In fact, AGW folks behavior is almost identical to the early Puritans : Man has sinned, Man has defied God (here : Nature, same thing) and Man will pay. Repent, global deniers, or be struck down by them extreme weather events. So when do these warmists erect the tent and find their own Elmer Gantry? Gore’s much too fat (especially above the neck, or at least what passes for a neck) to be Gantry. And Tom Hanks not only is the world’s biggest bore, but incredibly plain looking. He also is quite a jerk, which Gantry was not.

ColdOldMan
January 16, 2013 8:57 am

The BBC is starting to change its position on cAGW, only slightly, but the change is noticeable.
1) On Radio 4 they were doing a severe-weather report and they finished the item with words, to the effect that, other climate scientists state that this is all within the limits seen in natural events.
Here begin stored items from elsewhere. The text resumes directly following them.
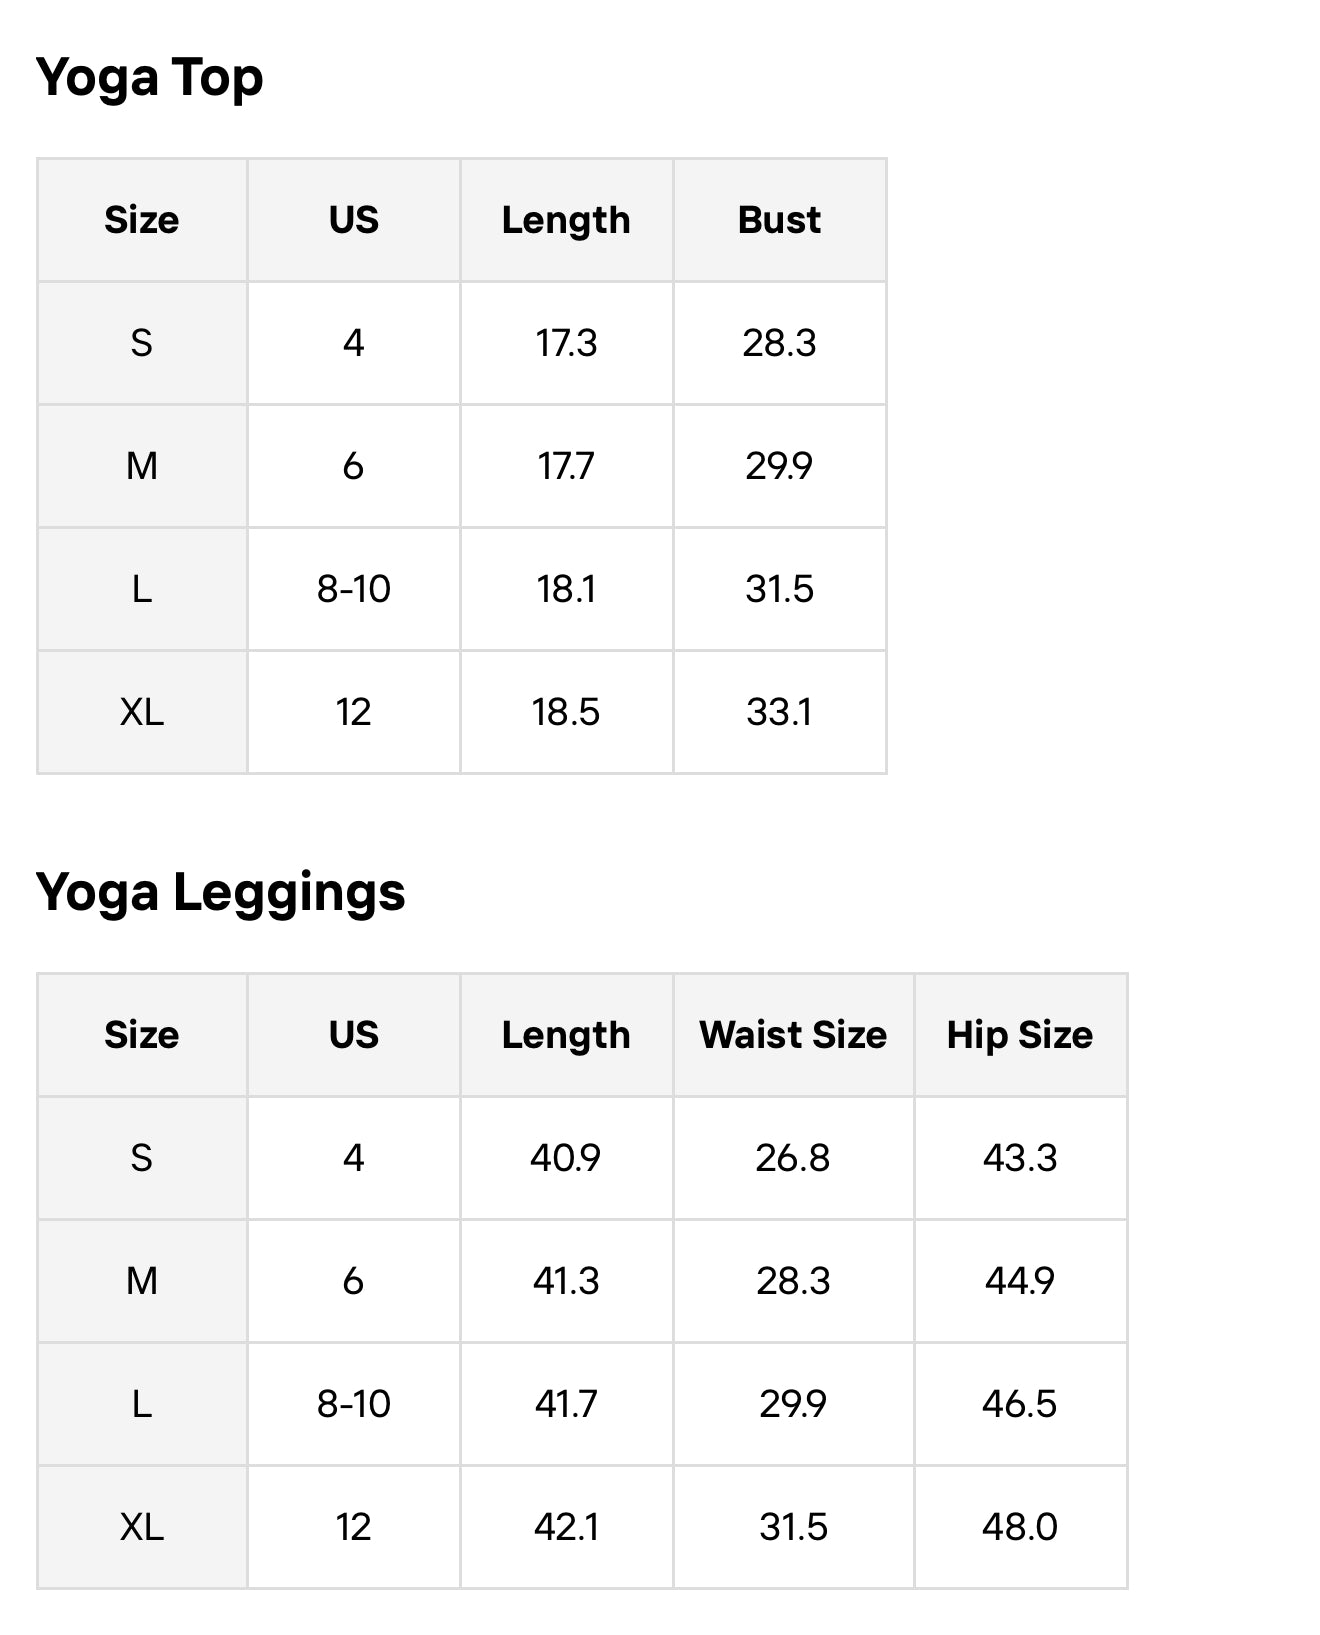Select XL size cell in Yoga Top table
Image resolution: width=1320 pixels, height=1635 pixels.
click(x=142, y=712)
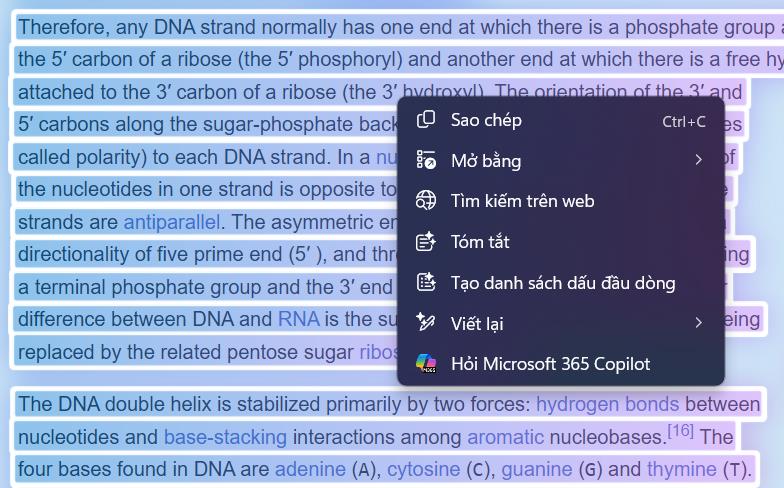Choose Tạo danh sách dấu đầu dòng
The width and height of the screenshot is (784, 488).
(562, 282)
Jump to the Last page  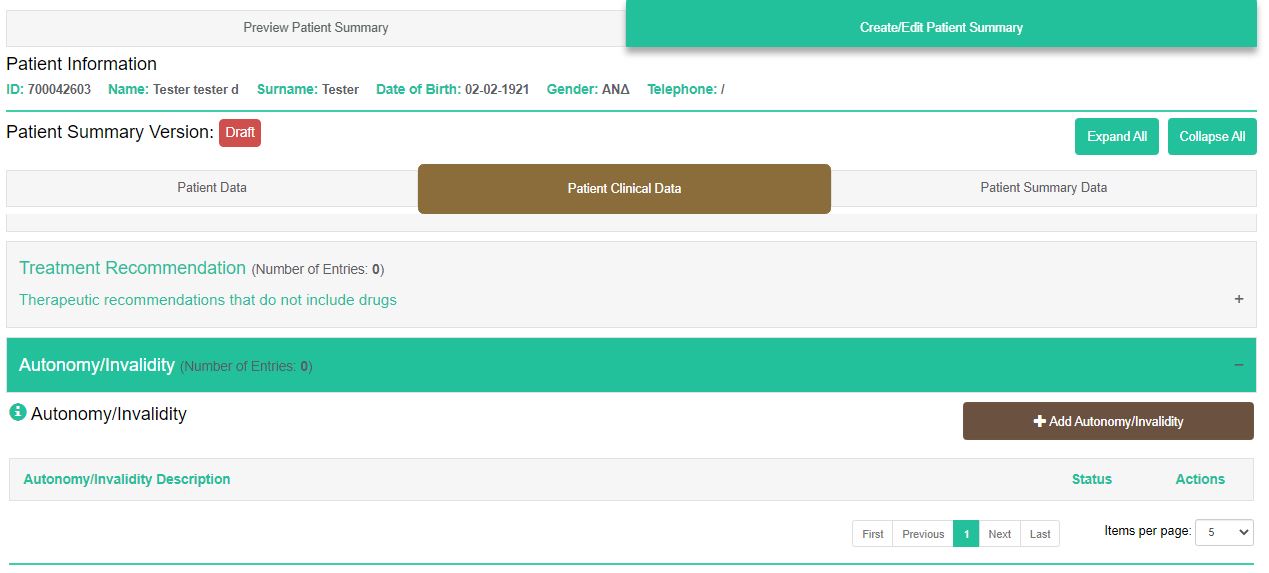click(1040, 534)
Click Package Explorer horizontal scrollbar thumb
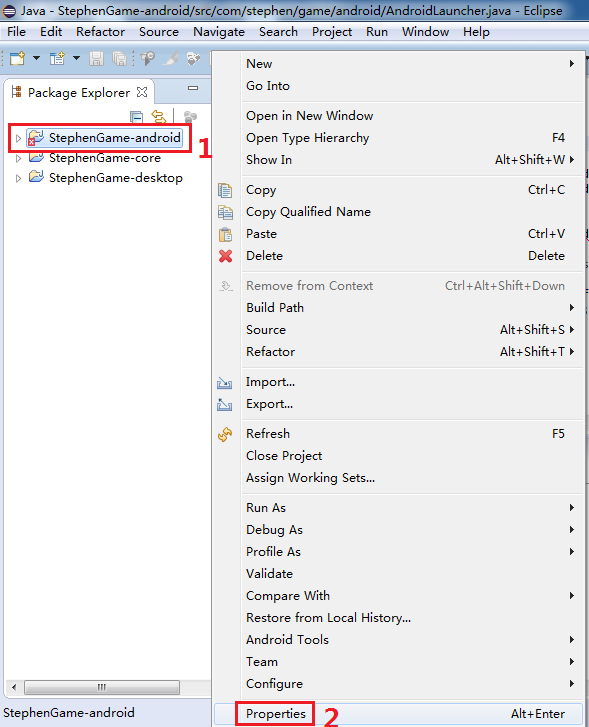 click(x=102, y=687)
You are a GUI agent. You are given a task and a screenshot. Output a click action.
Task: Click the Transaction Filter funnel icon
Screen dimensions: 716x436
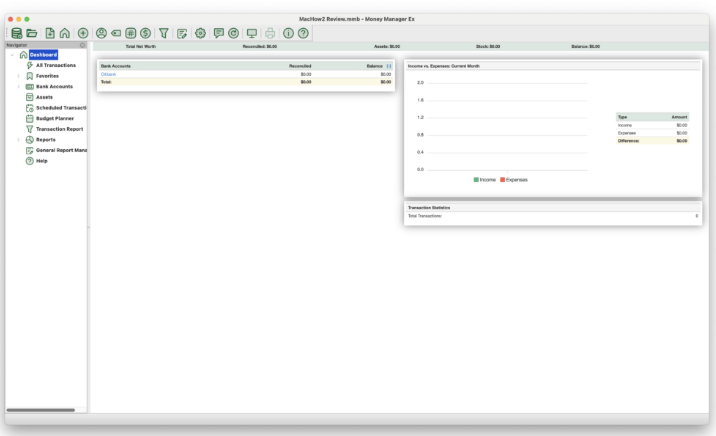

Note that they finished with this not the warmists’ doom-mongering statements.
2) There has been some research posted on ‘The Hockey Schtick’ about black carbon. Normally, if we’d linked to it one of the FEC trolls would have dissed it.
2.1) New paper could imply IPCC climate sensitivity to CO2 is exaggerated – http://hockeyschtick.blogspot.co.uk/2013/01/new-paper-could-imply-ipcc-climate.html
2.2) Climate change: Soot’s role underestimated, says study
http://www.bbc.co.uk/news/science-environment-21033078
Who’da thunk it? There is still quite a bit of BBC spin in their article but any sort of progress still counts as progress.

John the technologist
January 16, 2013 8:57 am

He is beginning the process of CYA (cover your a**) as he prepares to defend possible law suits and especially counter law suits .

January 16, 2013 9:05 am

It continues to puzzle me how one can take this stuff seriously:
1/ Claiming to know the “global average temperature” to within +/- 0.2C back in 1880 as much of the planet was; a/ not instrumented and b/ instrumental errors associated with thermometer calibration, accuracy, drift, reproducibility. and siting were not insignificant. Such measurement issues are still a challenge today as Watt’s et al US station survey project demonstrated.
2/ The concept of a “global average temperature” is a dubious physical concept given that the atmosphere is a open highly dynamic system far from thermodynamic equilibrium. What one should be calculating is total heat content, if anything.

January 16, 2013 9:10 am

Friends:
The writing has been on the wall for the AGW-scare since the failure of the FCCC conference at Copenhagen in 2009. The present priorities are
(a) to hasten the demise of the AGW-scare,
(b) to resist introduction of laws and institutions based on the GW-scare, and
(c) to inhibit introduction of whatever is the next false scare.
Hansen is merely one of the rodents seeking a way to leave the sinkingship.
I agree with Jeff L who says at January 16, 2013 at 8:37 am

We shouldn’t be too hard on Hansen – he is taking a step in the right direction & we should be applauding that, which will hopefully encourage him & other like minded people to do the same going forward. As they say “you catch more bees with a drop of honey than you will with a gallon of vinegar”. Recognition of what the data is actually saying by the CAGW supporters will solve the true problem, which is the potential economic damage done in trying to solve the “CAGW problem” – the sooner it is generally realized that this is not a catastrophic problem, the better for society.

Or, to put that into the same terms that Machiavelli explained it to the Prince:
Enemies are a problem and they need to be utterly destroyed. But before you destroy them do all you can to turn them into friends because live friends are more useful than dead enemies.